### ARTICOLO
= = = =

E si arriva al 1995. L'allora sindaco di Roma, Francesco Rutelli, incarica l'architetto newyorchese Richard Meier di ideare una nuova musealizzazione in grado di integrarsi anche con la vicina piazza Augusto Imperatore. Lo smantellamento della teca di Morpurgo e il nuovo progetto suscitano accese polemiche (di Vittorio Sgarbi, Giorgio Muratore, Federico Zeri...)- Nonostante il microclima interno al vecchio padiglione, con brusche variazioni di temperatura e di umidità, avesse causato non pochi problemi alla conservazione del monumento messo ulteriormente alla prova da altri fattori che certo non erano stati contemplati nel '38: l'inquinamento e il traffico. Il progetto di Meier prevede un livello di temperatura e di umidità costante e l'eliminazione di tutti gli agenti inquinanti, incluso il rumore. E i materiali proposti sono gli stessi suggeriti nel '37 da Morpurgo: travertino, stucco, vetro e acciaio. Nel 1998 il Consiglio comunale approva il progetto di Meier con alcune modifiche al disegno originale, come l'eliminazione del muro che rischiava di oscurare le facciate delle chiese di San Rocco e di San Girolamo. Nel 2000 si avviano i lavori di costruzione che si allungheranno, tra polemiche, verifiche e stop, fino a oggi.
La costruzione
La costruzione dell'Ara, su decisione dello stesso Augusto, avvenne nel Campo Marzio settentrionale, in quella zona, prossima al confine sacro della città (pomerium), dove quindici anni prima Ottaviano aveva voluto edificare il suo Mausoleo, la tomba dinastica, ed ora, preso il titolo di Augusto, si apprestava a costruire, contemporaneamente all'Ara Pacis, il grande orologio solare che da lui avrebbe preso il nome, l'Horologium o Solarium Augusti.
Il greco Strabone ci ha lasciato un resoconto ammirato della Roma augustea, che in quegli anni si andava estendendo tra la via Lata, attuale via del Corso, e l'ampia ansa del Tevere. Dopo aver descritto la pianura verdeggiante, ombreggiata da boschi sacri, dopo aver detto dei portici, dei circhi, delle palestre, dei teatri e dei templi che vi erano stati edificati, Strabone passa a parlare della sacralità del Campo Marzio settentrionale, sancita appunto dalla presenza del Mausoleo e dell'ustrinum, nel quale, nel 14 d.C., verranno bruciate le spoglie mortali del principe. Tra il Mausoleo e l'ustrinum si trovava un bosco sacro, ricco di amene passeggiate. A sud-est invece, distanti circa 300 metri dal Mausoleo, sorgevano l'Horologium e l'Ara Pacis - in verità non descritti da Strabone - che delimitavano l'area del campus alla quale Augusto affidava la sua memoria.

= = = =

### ELENCO DEI DATI

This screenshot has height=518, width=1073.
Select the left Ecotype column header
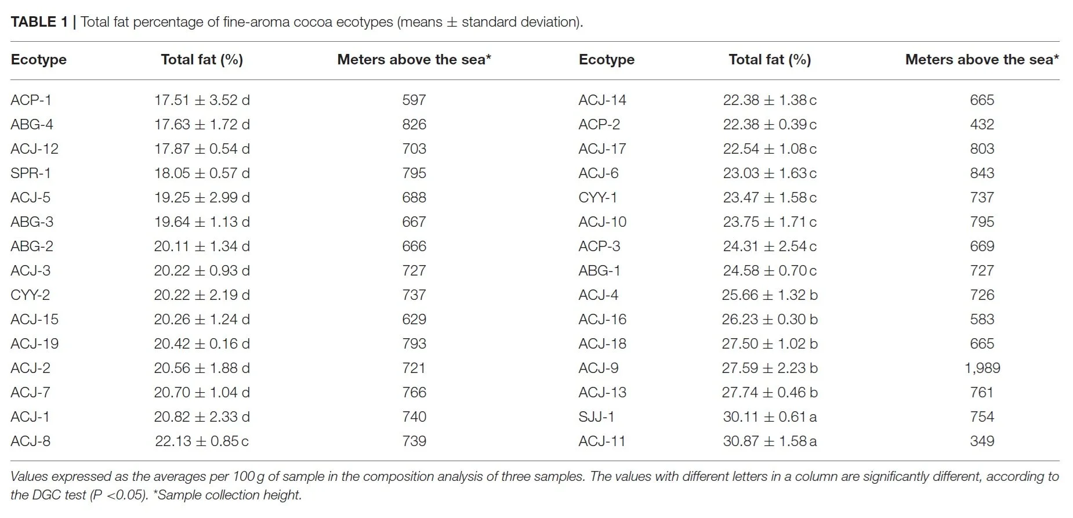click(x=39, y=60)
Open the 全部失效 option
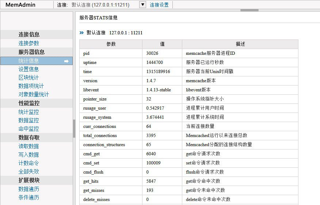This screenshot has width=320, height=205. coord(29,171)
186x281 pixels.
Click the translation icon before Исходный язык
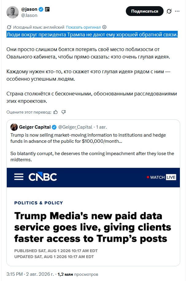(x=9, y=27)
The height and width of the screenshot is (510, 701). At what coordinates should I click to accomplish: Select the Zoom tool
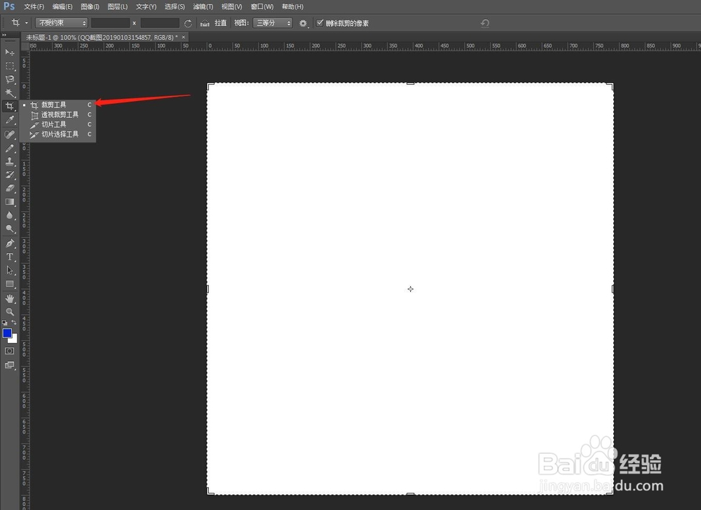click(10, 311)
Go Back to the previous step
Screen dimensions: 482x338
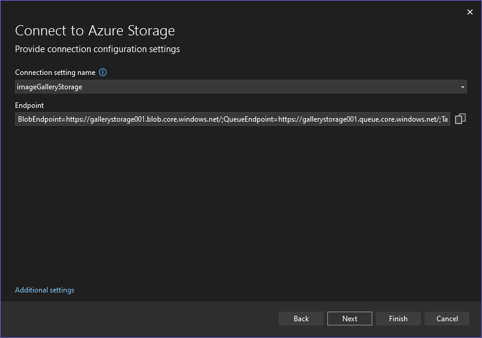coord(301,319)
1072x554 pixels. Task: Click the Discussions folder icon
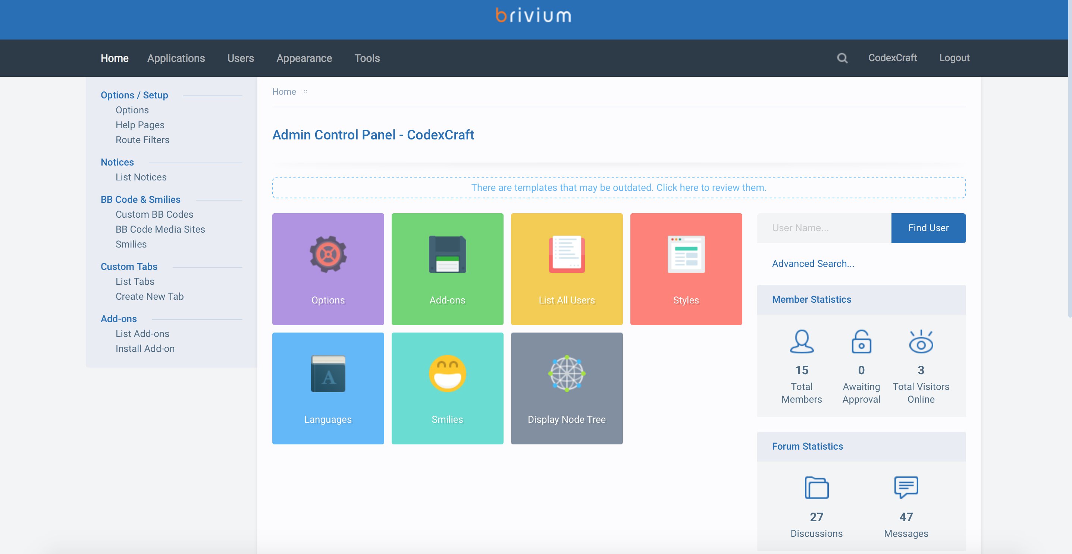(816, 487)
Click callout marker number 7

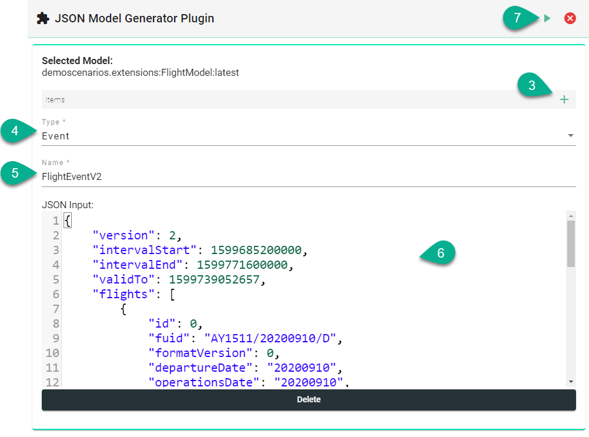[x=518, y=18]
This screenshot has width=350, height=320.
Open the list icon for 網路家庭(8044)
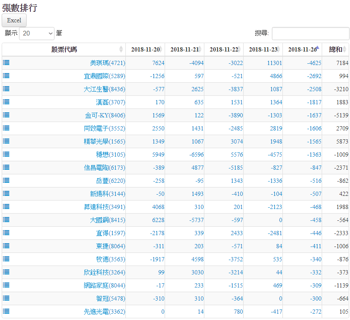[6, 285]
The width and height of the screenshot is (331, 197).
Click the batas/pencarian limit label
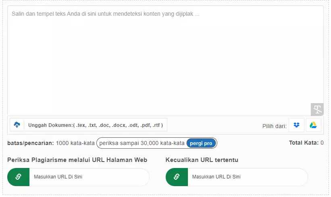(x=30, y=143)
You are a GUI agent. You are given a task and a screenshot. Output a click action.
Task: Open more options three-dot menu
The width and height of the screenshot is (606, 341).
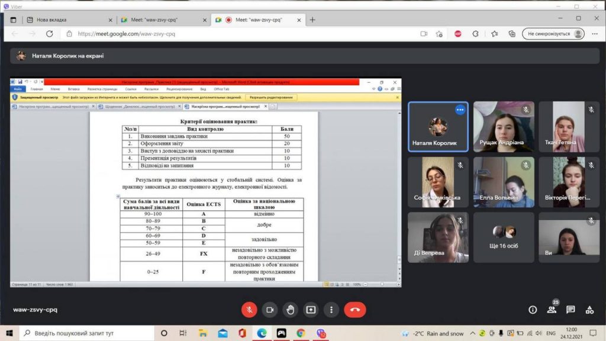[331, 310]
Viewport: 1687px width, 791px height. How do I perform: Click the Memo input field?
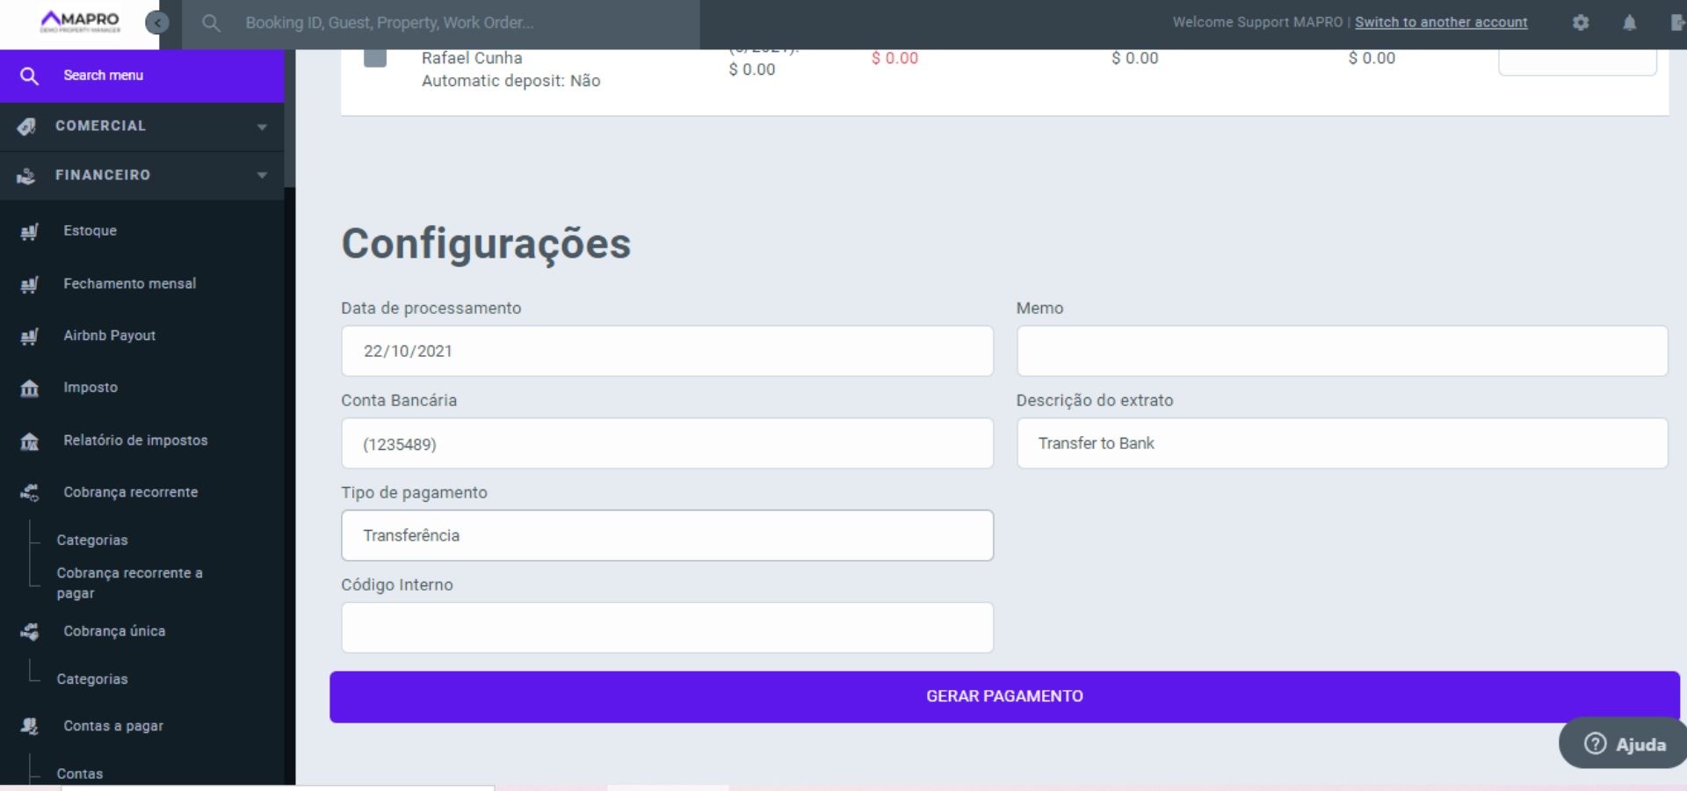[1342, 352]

= = = =

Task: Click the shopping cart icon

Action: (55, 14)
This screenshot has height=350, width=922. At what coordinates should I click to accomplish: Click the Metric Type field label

= = = =

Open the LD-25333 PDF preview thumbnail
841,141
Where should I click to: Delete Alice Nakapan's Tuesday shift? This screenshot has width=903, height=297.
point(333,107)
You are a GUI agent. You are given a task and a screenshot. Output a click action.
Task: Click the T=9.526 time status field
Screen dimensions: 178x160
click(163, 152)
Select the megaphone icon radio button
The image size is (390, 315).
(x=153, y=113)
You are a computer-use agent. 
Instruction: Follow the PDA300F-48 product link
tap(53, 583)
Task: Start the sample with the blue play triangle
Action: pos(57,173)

= = = =

### CONSEGNE
a) Rispondi a queste domande sull'articolo dedicato all'Ara Pacis:
(i) Quale architetto fu incaricato nel 1995 di ideare la nuova musealizzazione?
(ii) In quale zona di Roma avvenne la costruzione dell'Ara?
(iii) A che distanza dal Mausoleo sorgevano l'Horologium e l'Ara Pacis?
b) Prosegui l'articolo sull'Ara Pacis a partire dall'ultima frase riportata.
I dati provengono da una fonte diversa dall'articolo.

### RISULTATI ATTESI
a)
(i) L'architetto newyorchese Richard Meier.
(ii) Nel Campo Marzio settentrionale.
(iii) A circa 300 metri, verso sud-est.

b)
L'impianto urbanistico-ideologico ideato per il Campo Marzio settentrionale ebbe vita breve e nel giro di pochi decenni l'integrità dell'Horologium risultò compromessa. Nell'area si determinò un generale e inarrestabile innalzamento di quota, dovuto in gran parte agli straripamenti del Tevere; si cercò di proteggere l'Ara Pacis con la costruzione di un muro che arrestasse il processo di innalzamento del terreno, ma ovviamente a nulla valse questa precauzione contro il continuo processo di interramento dell'intera area: il destino dell'Ara Pacis appariva dunque segnato e la sua obliterazione irreversibile.
Per più di un millennio il silenzio calò sull'Ara Pacis, facendo perdere persino la memoria del monumento.
L'aspetto dell'Ara Pacis è stato ricostruito grazie alla testimonianza delle fonti, agli studi durante gli scavi e alle raffigurazioni su alcune monete romane.
« [Cu]m ex H[is[]ania Gal[liaque, rebu]s in iis provincis prosp[e]re [gest]i[s], R[omam redi] Ti. Nerone P. Qui[ntilio c]o[n]s[ulibu]s, ~ aram [Pacis A]u[g]ust[ae senatus pro]redi[t]u meo consa[c]randam [censuit] ad campam [Martium, in qua ma]gistratus et sac[er]dotes [et v]irgines V[est]a[les ann]iversarium sacrific]ium facer[e decrevit.] »
« Quando tornai a Roma dalla Spagna e dalla Gallia [...] compiute felicemente le imprese in quelle provincie, il Senato decretò che per il mio ritorno si dovesse consacrare l'ara della Pace Augusta presso il Campo Marzio e dispose che in essa i magistrati, i sacerdoti e le vergini vestali celebrassero un sacrificio annuale. » (Res Gestae Divi Augusti, 12-2.)
L'Ara Pacis Augustae è un altare dedicato da Augusto nel 9 a.C. alla Pace intesa come dea romana, e posto in una zona del Campo Marzio consacrata alla celebrazione delle vittorie, luogo emblematico perché posto a un miglio (1.472 m) dal pomerium, limite della città dove il console di ritorno da una spedizione militare perdeva i poteri ad essa relativi (imperium militiae) e rientrava in possesso dei propri poteri civili (imperium domi).
Questo monumento rappresenta una delle più significative testimonianze dell'arte augustea ed intende simboleggiare la pace e la prosperità raggiunte come risultato della Pax Romana.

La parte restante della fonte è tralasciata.